● **COMPLETE THE FOLLOWING**:
[1] According to the text on refactoring anti-patterns, what level of test coverage should be reached before refactoring?
[2] Write the next part of the text on refactoring anti-patterns, picking up after its final command line.

● **EXTRACTED TEXT**:
Problem: Refactor without running tests Risk: Break behavior without noticing Fix: ALWAYS run tests after each change
❌ Anti-Pattern 2: "Write Tests After Refactoring"
Problem: Tests written to match new code (not verify behavior) Risk: Tests pass but behavior changed Fix: Write tests BEFORE refactoring (characterization tests)
❌ Anti-Pattern 3: "Batch Multiple Changes Before Testing"
Problem: Make 3-4 changes, then run tests Risk: If tests fail, hard to identify which change broke it Fix: Test after EACH change
❌ Anti-Pattern 4: "Update Tests to Match New Code"
Problem: Tests fail after refactoring, so "fix" tests Risk: Masking behavioral changes Fix: If tests fail, rollback refactoring → Fix code, not tests
❌ Anti-Pattern 5: "Low Coverage is OK for Refactoring"
Problem: Refactor code with <75% coverage Risk: Behavioral changes not caught by tests Fix: Achieve ≥95% coverage BEFORE refactoring
Automation Support
Continuous Testing (automatically run tests on file save):
Option 1: File Watcher (entr)
# Install entr
go install github.com/eradman/entr@latest
# Auto-run tests on file change
find internal/query -name '*.go' | entr -c go test ./internal/query/...

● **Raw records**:
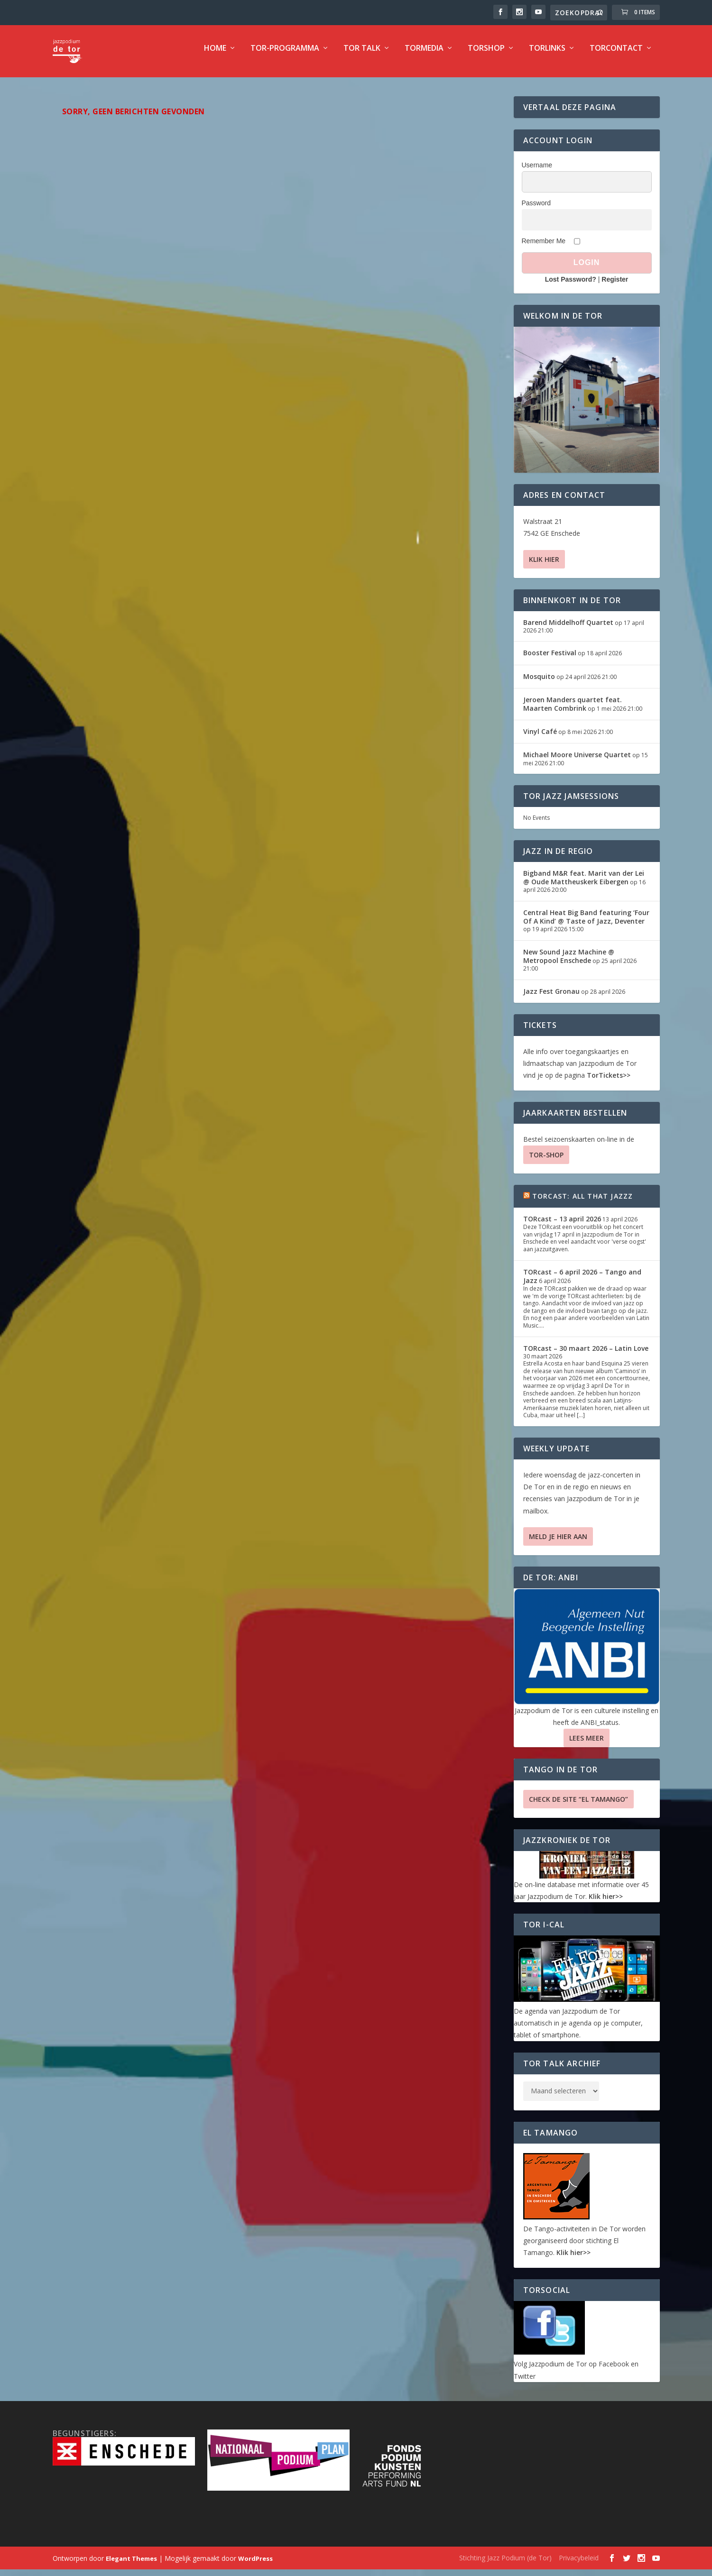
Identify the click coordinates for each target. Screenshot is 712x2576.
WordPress (255, 2565)
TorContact (616, 55)
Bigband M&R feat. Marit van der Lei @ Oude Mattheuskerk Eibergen (583, 884)
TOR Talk (361, 55)
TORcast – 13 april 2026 (562, 1225)
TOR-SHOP (546, 1161)
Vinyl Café (540, 738)
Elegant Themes (131, 2565)
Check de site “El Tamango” (578, 1805)
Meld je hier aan (558, 1543)
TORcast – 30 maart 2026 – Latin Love (585, 1354)
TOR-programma (284, 55)
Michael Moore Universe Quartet (577, 761)
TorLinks (547, 55)
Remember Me (544, 247)
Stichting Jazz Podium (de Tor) (505, 2564)
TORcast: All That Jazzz (582, 1202)
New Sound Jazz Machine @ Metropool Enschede (568, 963)
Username (537, 171)
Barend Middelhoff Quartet (568, 628)
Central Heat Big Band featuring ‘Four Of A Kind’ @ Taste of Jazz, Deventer (586, 923)
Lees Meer (586, 1744)
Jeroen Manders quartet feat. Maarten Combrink (572, 710)
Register (614, 286)
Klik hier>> (606, 1902)
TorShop (486, 55)
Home (215, 55)
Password (536, 209)
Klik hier (544, 565)
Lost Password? (570, 286)
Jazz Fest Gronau (551, 997)
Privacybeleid (579, 2564)
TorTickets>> (608, 1081)
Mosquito (539, 683)
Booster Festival (549, 659)
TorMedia (424, 55)
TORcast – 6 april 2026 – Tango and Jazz (582, 1283)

● **REPLIES**:
[1] At least 95% coverage (≥95%).

[2]
Option 2: IDE Integration
- VS Code: Go extension auto-runs tests on save
- GoLand: Configure test auto-run in settings
- Vim: Use vim-go with
:GoTestFuncon save
Option 3: Pre-Commit Hook
# .git/hooks/pre-commit
#!/bin/bash
go test ./... || exit 1
go test -cover ./... | grep -E 'coverage: [0-9]+' || exit 1
Checklist:
- Automation setup: YES / NO
- Tests run automatically: YES / NO
- Feedback time: ___s (target <5s)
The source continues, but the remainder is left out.